The effects of G protein antibodies (Abs) on levels of PGF₂α and PGE₂ in permeable colon muscle cells from normal animals. Left: Abs against Gα_q/11 decreased (*P < 0.01 by ANOVA) and Abs against Gα_s increased the basal levels of PGF₂α (**P < 0.01 by ANOVA). Right: Abs against G_αs lowered (#P < 0.005 by ANOVA) and Gα_q/11 Abs increased (##P < 0.01 by ANOVA) the levels of PGE₂. Values are means ± SE of n = 3.

Fig. 10.

A: effect of G protein Abs on contraction induced by PGF₂α (10⁻⁶ M) in normal permeable colon muscle cells. Abs against Gα_i3 blocked the contraction induced by PGF₂α (10⁻⁶ M) (*P < 0.01 by ANOVA), whereas Abs against Gα_q/11, Gα_i1/2, and Gα_s had no effect.
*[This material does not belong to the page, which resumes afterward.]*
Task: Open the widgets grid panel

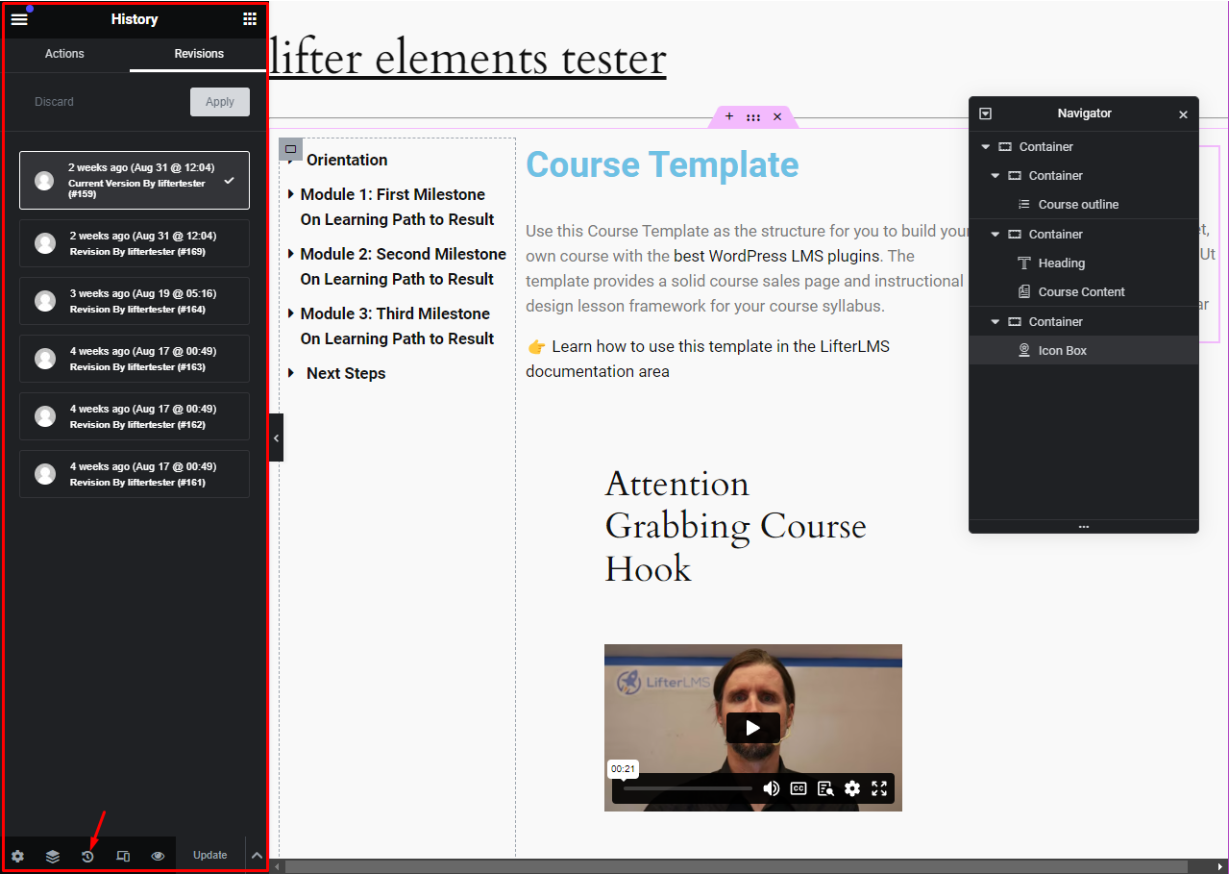Action: [x=250, y=19]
Values are means ± SE of n = 4. B: Gα_s protein Ab treatment in normal permeable cells almost completely abolished the inhibition of contraction induced by PGE₂ (10⁻⁶ M) compared with that induced in control muscle cells (#P < 0.005 by ANOVA). Values are means ± SE of n = 3.

Fig. 11.

Effect of pertussis toxin (PTX) (100 μg/ml) on muscle contraction induced by PGF₂α (10⁻⁶ M) and basal levels of PGF₂α in intact colon muscle cells. A: PTX reduced the basal MI (*P < 0.01 by ANOVA). B: it also decreased the contraction induced by PGF₂α (10⁻⁶ M) (**P < 0.01 by ANOVA). C: PTX had no effect on the PGF₂α levels. Values are means ± SE of n = 4.